Misunderstanding the title of Jules Verne’s 1870 science fiction masterpiece Twenty Thousand Leagues Under the Sea seems to be a pastime for English speakers everywhere. It’s such a commonly warped meaning that, believe it or not, “Saturday Night Live” even did a skit about the misunderstanding — and that’s not a show known for its nerd cred with science fiction people or oceanographers.

But I would have expected Dictionary.com to get it, since their job is, you know, defining things and stuff. Not so! In their July 8 Word of the Day Entry about why the shuttle Atlantis is called Atlantis, they say this:

What does “Atlantis” mean? And why is the Space Shuttle Atlantis named after something underwater?

 

The final space shuttle mission has blasted off, launching the fascinating word mystery of “Atlantis” into our consciousness: How did the name of a mythical kingdom thousands of leagues under the sea become the moniker for a vehicle soaring  thousands of miles into space?

[Link.]

Okay, first let me say that I am in favor of people discussing Atlantis every chance they can, but this is kind of a dumb question. It doesn’t seem any weirder to me to name a space shuttle after Atlantis than it does to name a U.S. battleship after the state of Iowa, or a 10-gun brig sloop after a kind of dog bred to fly biplanes. “But why would they call that aircraft carrier the U.S.S. Kitty Hawk? It’s not a kitty…and it’s not a hawk, either!” They name ships and planes all sorts of shit, srsly.

But I would be far more forgiving of the central problem with that leading paragraph if the word league didn’t link to this entry, which the author must not have read, since it kinda spells it out with definition 2:

(noun) a unit of distance, varying at different periods and in different countries, in English-speaking countries usually estimated roughly at 3 miles (4.8 kilometers).
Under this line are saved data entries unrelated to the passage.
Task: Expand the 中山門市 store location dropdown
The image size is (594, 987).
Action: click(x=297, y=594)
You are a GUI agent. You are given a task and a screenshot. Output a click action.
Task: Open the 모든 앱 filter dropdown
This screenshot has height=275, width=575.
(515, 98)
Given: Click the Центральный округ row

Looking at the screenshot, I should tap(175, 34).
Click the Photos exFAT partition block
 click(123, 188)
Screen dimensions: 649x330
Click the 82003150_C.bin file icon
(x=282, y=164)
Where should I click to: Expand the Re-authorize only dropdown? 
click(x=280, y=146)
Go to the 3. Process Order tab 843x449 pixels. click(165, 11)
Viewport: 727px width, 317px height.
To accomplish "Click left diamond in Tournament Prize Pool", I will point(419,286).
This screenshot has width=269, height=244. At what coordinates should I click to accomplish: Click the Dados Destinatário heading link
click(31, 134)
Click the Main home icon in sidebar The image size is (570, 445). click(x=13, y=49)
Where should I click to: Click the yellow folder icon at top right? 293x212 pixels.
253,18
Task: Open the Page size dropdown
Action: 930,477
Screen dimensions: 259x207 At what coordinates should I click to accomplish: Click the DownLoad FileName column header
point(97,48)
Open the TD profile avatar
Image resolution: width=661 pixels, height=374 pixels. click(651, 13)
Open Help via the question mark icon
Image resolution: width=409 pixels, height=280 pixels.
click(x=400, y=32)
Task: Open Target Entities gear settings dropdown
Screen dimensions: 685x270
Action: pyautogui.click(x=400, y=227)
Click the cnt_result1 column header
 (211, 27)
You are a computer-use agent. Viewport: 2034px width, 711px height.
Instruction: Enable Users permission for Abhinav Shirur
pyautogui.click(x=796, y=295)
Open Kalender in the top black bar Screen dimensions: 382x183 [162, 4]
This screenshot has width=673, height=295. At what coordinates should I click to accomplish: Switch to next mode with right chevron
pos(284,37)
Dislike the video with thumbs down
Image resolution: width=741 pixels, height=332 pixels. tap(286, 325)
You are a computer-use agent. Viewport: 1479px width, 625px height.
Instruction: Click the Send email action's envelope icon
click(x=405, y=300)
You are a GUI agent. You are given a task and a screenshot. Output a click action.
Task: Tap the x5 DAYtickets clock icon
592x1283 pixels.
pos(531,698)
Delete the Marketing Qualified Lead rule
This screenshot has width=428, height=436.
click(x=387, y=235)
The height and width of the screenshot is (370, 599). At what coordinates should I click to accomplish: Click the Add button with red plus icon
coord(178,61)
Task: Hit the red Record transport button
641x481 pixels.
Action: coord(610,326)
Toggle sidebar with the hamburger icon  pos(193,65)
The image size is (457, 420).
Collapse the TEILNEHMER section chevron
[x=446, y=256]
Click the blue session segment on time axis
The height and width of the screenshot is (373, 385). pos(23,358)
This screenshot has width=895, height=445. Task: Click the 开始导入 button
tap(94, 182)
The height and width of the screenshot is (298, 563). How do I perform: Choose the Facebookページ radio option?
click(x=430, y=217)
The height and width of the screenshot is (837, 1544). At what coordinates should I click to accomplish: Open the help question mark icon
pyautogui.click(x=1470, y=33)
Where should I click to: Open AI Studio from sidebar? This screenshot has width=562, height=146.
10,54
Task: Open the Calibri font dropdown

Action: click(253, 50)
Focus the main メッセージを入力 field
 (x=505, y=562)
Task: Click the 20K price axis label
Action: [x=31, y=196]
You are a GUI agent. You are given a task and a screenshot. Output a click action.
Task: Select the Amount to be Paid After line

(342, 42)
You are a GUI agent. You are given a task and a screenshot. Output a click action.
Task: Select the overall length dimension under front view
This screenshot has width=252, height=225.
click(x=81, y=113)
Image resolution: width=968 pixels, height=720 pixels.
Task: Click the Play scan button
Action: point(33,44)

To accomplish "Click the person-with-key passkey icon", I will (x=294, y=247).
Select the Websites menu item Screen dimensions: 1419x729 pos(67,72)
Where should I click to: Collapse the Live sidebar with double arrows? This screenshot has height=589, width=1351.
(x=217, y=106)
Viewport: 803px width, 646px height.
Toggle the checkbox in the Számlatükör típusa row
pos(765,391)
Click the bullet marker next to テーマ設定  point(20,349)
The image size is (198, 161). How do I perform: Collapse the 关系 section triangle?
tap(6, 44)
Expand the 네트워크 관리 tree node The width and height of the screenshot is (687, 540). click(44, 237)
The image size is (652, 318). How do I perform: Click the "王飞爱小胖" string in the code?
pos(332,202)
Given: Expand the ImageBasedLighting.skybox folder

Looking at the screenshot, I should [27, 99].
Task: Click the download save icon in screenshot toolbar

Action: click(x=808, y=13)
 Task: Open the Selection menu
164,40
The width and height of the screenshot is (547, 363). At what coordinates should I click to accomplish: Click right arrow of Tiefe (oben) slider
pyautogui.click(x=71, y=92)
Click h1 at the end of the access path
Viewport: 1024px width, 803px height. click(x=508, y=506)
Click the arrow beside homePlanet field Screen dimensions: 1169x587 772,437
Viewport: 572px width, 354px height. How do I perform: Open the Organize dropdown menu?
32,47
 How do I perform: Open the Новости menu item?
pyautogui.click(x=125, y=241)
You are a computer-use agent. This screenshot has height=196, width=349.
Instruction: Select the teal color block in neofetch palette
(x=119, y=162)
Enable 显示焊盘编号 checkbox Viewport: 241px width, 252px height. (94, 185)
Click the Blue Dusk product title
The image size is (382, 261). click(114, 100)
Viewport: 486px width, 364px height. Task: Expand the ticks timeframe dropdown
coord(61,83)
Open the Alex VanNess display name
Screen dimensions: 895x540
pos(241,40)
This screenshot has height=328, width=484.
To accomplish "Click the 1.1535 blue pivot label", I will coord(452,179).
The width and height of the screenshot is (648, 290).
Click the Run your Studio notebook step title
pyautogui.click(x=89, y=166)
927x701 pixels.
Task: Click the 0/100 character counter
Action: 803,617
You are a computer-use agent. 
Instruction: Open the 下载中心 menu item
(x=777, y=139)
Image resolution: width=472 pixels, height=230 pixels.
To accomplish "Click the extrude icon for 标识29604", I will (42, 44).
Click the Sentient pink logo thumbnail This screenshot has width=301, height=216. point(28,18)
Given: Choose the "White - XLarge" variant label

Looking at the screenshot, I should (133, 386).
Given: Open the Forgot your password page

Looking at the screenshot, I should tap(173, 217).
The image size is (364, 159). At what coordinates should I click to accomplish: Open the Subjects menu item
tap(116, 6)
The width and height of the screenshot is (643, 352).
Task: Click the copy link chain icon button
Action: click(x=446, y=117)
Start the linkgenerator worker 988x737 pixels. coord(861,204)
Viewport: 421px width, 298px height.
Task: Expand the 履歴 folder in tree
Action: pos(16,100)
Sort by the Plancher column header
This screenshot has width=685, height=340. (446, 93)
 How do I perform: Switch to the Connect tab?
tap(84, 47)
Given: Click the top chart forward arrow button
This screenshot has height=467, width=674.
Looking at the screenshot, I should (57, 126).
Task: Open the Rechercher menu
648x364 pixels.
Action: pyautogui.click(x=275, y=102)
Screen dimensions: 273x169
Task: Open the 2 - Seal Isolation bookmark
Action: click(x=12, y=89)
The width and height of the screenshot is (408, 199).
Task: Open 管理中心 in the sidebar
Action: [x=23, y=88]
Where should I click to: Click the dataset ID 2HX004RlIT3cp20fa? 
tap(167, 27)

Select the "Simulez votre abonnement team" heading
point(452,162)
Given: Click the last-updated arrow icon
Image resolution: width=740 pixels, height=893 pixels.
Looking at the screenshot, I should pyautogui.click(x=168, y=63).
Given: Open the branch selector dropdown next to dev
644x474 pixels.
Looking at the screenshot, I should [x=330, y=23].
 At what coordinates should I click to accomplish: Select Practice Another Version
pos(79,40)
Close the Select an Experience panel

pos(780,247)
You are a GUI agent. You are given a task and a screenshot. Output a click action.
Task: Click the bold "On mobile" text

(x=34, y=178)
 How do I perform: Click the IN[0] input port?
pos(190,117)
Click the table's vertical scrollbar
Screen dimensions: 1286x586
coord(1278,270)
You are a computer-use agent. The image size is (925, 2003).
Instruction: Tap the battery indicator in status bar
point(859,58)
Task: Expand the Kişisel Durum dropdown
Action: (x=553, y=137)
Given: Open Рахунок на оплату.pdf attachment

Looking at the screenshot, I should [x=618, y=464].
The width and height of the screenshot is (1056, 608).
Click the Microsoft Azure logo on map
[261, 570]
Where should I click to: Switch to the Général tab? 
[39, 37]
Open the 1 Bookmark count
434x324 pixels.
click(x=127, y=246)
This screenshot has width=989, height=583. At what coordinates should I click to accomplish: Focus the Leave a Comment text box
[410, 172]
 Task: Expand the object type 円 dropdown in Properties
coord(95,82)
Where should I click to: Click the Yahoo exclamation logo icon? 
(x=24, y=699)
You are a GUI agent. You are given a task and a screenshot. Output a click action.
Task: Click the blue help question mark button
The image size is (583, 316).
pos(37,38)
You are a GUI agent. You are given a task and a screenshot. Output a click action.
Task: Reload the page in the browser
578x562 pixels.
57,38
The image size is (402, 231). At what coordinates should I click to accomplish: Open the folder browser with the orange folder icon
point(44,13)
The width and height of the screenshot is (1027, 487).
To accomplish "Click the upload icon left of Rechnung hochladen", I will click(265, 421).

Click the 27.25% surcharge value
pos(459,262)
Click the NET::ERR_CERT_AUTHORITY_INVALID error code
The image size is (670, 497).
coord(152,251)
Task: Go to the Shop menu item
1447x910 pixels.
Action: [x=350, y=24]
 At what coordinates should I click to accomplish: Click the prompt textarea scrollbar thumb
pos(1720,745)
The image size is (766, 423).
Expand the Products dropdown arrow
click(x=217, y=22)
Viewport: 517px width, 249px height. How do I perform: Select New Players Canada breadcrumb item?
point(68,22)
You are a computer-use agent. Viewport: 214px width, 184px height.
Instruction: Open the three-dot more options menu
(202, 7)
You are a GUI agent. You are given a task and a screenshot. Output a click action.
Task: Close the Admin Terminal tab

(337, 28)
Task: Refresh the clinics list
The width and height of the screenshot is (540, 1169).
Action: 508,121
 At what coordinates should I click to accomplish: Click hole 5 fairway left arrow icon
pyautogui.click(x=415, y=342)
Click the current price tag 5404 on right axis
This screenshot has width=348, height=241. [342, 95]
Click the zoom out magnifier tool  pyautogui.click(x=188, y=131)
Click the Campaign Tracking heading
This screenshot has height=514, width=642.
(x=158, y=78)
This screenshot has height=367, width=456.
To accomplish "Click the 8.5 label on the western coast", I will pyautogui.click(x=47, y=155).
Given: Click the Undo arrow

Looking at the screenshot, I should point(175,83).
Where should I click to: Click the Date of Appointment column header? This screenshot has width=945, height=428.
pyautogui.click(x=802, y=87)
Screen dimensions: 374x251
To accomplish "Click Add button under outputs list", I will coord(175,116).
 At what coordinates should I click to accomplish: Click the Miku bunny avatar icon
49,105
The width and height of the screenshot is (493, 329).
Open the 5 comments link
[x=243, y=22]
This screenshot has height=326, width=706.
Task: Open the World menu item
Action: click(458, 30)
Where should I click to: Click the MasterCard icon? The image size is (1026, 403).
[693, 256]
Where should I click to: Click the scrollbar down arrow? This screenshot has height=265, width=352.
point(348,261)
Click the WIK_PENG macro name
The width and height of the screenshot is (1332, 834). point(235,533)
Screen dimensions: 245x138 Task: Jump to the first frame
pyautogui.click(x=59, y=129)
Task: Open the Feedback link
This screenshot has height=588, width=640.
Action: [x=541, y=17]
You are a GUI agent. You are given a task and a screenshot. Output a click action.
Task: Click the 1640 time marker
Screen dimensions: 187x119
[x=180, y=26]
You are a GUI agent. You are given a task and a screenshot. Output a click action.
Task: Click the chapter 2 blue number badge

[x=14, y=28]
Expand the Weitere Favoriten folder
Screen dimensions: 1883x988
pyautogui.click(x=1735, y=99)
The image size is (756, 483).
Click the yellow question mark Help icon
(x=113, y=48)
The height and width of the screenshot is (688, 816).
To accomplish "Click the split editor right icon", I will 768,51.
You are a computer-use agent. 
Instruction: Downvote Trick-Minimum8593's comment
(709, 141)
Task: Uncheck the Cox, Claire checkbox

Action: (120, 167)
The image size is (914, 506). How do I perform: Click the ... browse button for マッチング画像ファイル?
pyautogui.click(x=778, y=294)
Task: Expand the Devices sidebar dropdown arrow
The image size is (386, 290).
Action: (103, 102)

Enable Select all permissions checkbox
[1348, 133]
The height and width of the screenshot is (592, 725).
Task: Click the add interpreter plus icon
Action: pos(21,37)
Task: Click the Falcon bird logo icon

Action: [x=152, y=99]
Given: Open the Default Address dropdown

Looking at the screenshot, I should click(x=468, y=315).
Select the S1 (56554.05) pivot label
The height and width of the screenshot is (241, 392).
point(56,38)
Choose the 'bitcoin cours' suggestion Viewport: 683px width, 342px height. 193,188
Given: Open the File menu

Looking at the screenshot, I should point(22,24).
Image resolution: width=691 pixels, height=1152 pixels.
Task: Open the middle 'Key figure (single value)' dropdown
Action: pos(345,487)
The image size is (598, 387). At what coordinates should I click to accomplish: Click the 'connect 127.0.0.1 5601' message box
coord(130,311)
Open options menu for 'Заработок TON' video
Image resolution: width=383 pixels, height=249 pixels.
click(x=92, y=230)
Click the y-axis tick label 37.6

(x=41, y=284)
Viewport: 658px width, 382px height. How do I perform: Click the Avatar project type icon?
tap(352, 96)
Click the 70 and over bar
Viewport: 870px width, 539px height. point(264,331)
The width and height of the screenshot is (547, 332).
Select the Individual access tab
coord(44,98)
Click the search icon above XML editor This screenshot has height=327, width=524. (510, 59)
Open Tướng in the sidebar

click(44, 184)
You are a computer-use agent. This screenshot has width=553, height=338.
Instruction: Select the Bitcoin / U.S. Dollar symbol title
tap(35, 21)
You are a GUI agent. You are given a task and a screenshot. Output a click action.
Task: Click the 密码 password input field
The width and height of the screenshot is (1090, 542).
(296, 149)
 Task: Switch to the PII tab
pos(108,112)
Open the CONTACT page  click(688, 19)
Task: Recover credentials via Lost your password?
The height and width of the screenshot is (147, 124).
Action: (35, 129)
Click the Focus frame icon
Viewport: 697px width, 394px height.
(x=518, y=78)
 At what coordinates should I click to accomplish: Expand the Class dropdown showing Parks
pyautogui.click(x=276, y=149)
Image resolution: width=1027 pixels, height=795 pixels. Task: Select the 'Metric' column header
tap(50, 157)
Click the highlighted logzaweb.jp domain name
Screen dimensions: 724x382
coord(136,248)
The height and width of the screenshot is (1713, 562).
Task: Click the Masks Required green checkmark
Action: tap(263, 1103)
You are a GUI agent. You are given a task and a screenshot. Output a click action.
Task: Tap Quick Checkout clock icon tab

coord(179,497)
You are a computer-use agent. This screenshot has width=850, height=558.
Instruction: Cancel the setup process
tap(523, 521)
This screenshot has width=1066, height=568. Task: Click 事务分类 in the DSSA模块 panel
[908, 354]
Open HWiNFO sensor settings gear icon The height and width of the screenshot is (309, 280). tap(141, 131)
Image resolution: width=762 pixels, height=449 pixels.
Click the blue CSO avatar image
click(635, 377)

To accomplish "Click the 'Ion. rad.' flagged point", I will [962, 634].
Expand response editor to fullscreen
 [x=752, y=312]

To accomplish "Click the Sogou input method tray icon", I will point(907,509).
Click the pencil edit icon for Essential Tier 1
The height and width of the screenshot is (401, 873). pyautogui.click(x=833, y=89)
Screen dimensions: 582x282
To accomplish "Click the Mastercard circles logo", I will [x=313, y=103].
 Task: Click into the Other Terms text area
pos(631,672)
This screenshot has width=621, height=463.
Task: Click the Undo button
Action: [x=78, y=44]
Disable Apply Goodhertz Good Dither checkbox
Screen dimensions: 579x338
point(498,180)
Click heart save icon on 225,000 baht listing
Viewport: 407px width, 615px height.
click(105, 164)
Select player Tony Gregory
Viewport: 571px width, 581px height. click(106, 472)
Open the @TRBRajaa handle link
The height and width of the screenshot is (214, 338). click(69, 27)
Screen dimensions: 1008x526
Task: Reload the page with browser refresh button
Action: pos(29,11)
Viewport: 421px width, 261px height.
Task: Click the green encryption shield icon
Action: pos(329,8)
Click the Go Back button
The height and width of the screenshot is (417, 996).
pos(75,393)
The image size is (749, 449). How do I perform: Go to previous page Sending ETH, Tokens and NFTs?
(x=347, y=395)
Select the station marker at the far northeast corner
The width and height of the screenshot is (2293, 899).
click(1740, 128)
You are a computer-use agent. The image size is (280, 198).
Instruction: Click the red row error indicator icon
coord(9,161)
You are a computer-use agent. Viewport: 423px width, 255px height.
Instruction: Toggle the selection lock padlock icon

Ergo, in case you missed it…twenty thousand leagues? Sixty thousand miles. Depending on where you stand, it’s roughly 3,947 to 3,968 miles to the center of the earth, so 60,000 miles would be past the sea, DEEP under the Earth…and out the other side of it, out the atmosphere, and a good portion of the way to the Moon, which orbits something like a quarter-million miles away.

Verne’s original title was Vingt mille lieues sous les mers, for which the “sea” word there is “mers,” meaning not “sea” but “seas,” which makes the intention somewhat clearer…the main character of Verne’s book travels 20,000 leagues or 60,000 miles under the seas, the same way I traveled 1,000 leagues or 3,000-ish miles from New York to San Diego when I was 19. In the book, they go as deep as four leagues or twelve miles, which is impossible — but they didn’t know that then.

At the time the “league” came in to use as a unit of measurement, they didn’t really have a concept for depth in the same way we do now, for obvious reasons. Everywhere I have ever read it, the term carries the strong connotation of horizontal travel, so it’s always kind of weird to me that people misconstrue it.

Mind you, that’s not the only Verne novel with a screwed-up English title that teaches people bad science when it’s misunderstood. The other one that springs to mind is Voyage au centre de la Terre, which can’t blame its misrepresentative title on a slight mistranslation. Though it was translated into English in 1877 as Journey to the Interior of the Earth, it had already been translated in 1871 as Journey to the Center of the Earth, which is the more accurate of the two translations of the title (duh….”centre” = “center,” not “interior.”).

That book never features anyone going anywhere near the “center” of the Earth; as I recall, they descend an undisclosed distance below the surface. The book does feature a screwed-up compass acting anomalously. This wonky-compass was reproduced in the 1959 film with James Mason and Pat Boone as a harmonica and other metal items flying around wildly. This was then explained as establishing that the characters are at the point equidistant from the Earth’s north and south magnetic poles — the center of the Earth. (Also, Pat Boone loses his pants not long after that). Since it’s the action of molten metallic elements in the Earth’s core(s) that creates the magnetic field in the first place, this wouldn’t happen (but there’s also probably not ape-men under the Earth).

It’s not the novel that gave them that idea, however. In the novel, the compass gets hit with an electric charge, and that’s why it goes nutty. Lots of the other science is wrong (volcanoes being a chemical reaction, etc), but that particular dream is not in the book.